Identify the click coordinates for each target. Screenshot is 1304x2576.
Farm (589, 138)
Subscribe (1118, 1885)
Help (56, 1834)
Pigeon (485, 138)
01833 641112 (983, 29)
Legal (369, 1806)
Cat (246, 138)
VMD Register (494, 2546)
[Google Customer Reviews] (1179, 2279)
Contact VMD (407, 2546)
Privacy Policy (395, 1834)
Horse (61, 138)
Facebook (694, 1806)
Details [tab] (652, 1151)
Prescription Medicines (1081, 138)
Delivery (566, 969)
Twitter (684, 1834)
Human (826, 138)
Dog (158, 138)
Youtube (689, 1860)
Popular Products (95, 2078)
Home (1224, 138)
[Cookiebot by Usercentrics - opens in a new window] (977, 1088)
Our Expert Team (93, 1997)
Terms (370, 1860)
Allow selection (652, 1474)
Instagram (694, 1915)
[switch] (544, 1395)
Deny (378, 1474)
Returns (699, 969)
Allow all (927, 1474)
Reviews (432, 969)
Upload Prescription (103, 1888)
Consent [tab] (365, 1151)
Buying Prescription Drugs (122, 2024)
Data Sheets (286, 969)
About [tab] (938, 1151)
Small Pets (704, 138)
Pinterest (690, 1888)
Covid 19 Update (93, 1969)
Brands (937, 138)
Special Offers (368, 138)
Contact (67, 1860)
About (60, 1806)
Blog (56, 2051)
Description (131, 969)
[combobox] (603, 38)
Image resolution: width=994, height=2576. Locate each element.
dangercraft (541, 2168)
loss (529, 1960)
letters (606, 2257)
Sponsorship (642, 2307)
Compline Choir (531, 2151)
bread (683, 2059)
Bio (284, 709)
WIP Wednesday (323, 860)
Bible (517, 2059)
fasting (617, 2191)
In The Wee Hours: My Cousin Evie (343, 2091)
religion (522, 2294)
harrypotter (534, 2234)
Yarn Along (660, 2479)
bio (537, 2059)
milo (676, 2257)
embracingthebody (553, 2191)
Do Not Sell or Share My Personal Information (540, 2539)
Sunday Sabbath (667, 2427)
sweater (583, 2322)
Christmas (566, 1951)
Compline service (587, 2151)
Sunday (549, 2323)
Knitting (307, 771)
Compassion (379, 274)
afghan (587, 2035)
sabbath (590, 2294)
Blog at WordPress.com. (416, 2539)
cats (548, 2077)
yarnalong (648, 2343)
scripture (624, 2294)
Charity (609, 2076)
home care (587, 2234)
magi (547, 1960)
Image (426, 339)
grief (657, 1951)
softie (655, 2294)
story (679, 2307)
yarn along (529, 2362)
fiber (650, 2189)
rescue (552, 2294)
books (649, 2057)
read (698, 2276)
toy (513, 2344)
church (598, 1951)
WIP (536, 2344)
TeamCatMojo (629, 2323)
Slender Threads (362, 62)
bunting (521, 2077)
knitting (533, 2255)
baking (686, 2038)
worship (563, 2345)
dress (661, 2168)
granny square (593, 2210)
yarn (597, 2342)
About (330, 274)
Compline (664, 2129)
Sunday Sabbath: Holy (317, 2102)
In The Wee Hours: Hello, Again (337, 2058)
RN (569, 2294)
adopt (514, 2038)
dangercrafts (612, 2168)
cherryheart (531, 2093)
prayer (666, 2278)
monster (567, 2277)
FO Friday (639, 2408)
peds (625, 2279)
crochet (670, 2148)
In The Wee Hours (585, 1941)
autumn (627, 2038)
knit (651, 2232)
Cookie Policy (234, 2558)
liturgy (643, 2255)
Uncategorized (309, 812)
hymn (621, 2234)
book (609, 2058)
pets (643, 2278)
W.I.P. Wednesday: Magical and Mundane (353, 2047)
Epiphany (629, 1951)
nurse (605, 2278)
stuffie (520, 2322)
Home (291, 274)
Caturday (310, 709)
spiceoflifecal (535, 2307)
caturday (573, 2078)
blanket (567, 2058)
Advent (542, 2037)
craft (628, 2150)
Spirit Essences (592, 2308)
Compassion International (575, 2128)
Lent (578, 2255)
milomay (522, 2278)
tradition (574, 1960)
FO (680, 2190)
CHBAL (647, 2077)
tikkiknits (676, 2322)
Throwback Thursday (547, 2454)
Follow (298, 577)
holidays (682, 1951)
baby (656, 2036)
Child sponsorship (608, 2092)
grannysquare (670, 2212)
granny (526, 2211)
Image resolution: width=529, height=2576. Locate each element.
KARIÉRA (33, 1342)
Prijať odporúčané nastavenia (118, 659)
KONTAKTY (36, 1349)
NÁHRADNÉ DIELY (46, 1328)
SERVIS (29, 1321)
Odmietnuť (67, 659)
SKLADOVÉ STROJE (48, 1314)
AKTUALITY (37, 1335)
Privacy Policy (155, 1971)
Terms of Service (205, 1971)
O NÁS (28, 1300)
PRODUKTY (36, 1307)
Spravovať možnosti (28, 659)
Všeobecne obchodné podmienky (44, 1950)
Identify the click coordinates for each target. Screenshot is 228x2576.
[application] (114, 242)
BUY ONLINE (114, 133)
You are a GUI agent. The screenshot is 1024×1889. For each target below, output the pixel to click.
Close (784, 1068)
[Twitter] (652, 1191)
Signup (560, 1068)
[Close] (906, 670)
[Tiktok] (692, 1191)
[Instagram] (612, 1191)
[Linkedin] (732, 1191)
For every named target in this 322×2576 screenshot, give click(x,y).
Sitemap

========

**The task:** Read each line of the material, and wherever the word "resolution" turns up, copy that line.

**Response area:**
Image resolution: width=994, height=2576. Locate each element.
Image resolution: width=529, height=2576. Locate each element.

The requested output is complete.